A simple magnifier or microscope is a converging lens of small focal length (Fig.). In order to use such a lens as a microscope, the lens is held near the object, one focal length away or less, and the eye is positioned close to the lens on the other side. The idea is to get an erect, magnified and virtual image of the object at a distance so that it can be viewed comfortably, i.e., at 25 cm or more. If the object is at a distance f, the image is at infinity. However, if the object is at a distance slightly less than the focal length of the lens, the image is virtual and closer than infinity. Although the closest comfortable distance for viewing the image is when it is at the near point (distance D ≅ 25 cm), it causes some strain on the eye. Therefore, the image formed at infinity is often considered most suitable for viewing by the relaxed eye. We show both cases, the first in Fig. (a), and the second in Fig. (b) and (c).
The linear magnification m, for the image formed at the near point D, by a simple microscope can be obtained by using the relation
`m=v/u=v(1/v -1/f)=(1-v/f)`
Now according to our sign convention, v is negative, and is equal in magnitude to D. Thus, the magnification is
`m= (1+D/f).......(1)`
Since D is about 25 cm, to have a magnification of six, one needs a convex lens of focal length, f = 5 cm.

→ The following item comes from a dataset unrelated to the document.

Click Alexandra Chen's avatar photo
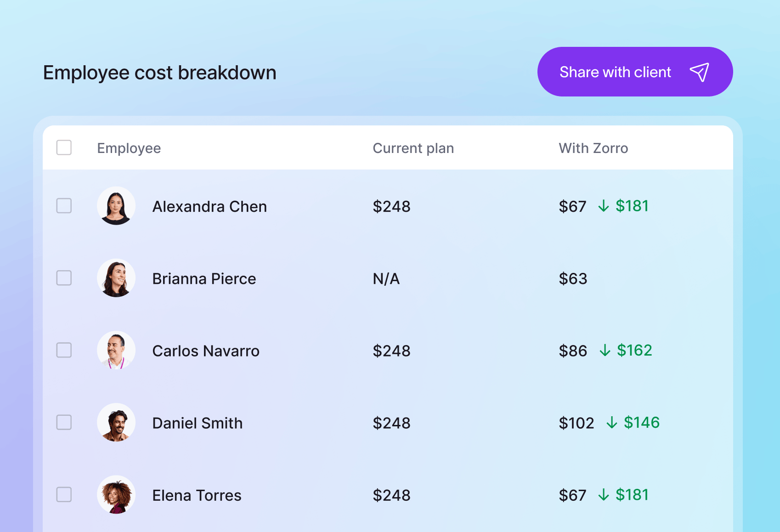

Note that m = h′/h where h is the size of the object and h′ the size of the image. This is also the ratio of the angle subtended by the image to that subtended by the object, if placed at D for comfortable viewing. (Note that this is not the angle actually subtended by the object at the eye, which is h/u.) What a single-lens simple magnifier achieves is that it allows the object to be brought closer to the eye than D.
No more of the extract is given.